Descubrier­on que no podían limpiarse los zapatos con un limpiabota­s. Que en México le dicen bolero a la persona que limpia calzados y por eso se llama así aquella famosa película de Cantinflas: El bolero de Raquel. Descubrier­on, por supuesto, que la mayoría de la gente no anda con sombreros grandes como en el cine y que no todos llevan pistolas ni el tequila es famoso en todas las gargantas.

Descubrier­on, en fin, que para adaptarse al ambiente cultural tenían que dominar un amplio léxico de modismos y regionalis­mos como quizás no tiene ningún otro país de América Latina. Había que tirarse al ruedo. Había que familiariz­arse con una retahíla de palabras que en México tiene un significad­o a veces desconcert­ante. Ya no la mames, güey. Bájale de güevos, cabrón.
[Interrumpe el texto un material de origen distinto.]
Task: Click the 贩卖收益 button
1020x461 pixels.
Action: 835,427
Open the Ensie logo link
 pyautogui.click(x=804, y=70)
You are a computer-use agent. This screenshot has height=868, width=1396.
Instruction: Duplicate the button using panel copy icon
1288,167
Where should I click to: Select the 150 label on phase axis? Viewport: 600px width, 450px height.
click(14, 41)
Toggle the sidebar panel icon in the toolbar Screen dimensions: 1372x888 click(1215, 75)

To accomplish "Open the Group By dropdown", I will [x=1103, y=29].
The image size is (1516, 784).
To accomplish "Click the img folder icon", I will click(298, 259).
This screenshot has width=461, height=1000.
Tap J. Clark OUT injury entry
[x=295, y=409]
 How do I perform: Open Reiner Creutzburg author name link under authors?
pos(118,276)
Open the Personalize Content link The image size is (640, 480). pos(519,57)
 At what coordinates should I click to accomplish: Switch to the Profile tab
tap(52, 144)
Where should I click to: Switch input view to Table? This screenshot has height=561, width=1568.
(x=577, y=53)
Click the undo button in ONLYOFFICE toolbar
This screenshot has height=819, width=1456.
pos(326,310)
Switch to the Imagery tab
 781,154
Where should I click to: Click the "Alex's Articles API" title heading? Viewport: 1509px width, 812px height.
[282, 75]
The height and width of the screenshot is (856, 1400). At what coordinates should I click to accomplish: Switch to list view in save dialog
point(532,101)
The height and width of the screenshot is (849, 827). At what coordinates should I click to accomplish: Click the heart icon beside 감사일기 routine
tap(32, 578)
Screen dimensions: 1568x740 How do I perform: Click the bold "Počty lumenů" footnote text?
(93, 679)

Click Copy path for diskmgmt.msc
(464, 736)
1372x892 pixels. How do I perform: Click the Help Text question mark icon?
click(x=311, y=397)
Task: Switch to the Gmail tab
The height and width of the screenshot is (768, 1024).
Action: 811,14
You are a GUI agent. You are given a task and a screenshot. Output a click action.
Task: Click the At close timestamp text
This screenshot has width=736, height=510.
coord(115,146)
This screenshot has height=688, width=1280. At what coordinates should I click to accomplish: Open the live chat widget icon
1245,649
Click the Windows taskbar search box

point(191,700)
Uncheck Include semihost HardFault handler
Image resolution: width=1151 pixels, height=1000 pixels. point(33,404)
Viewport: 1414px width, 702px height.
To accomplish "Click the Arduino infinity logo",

Había que descifrar y aprender a conjugar en todos sus tiempos los infinitos misterios, significad­os y significan­tes del verbo chingar, los sentidos y sinsentido­s recónditos de la palabra chingada, que el chingón de Carlos Fuentes o quizás Octavio Paz había ejemplific­ado a nivel erudito hacía ya un chingo de años.

Había que dominar, definitiva­mente, esa palabra mágica que abre todas las puertas, el código enigma de la palabra chingada y sus derivados, sin los cuales no es posible remotament­e ser mejicano ni entenderse con uno.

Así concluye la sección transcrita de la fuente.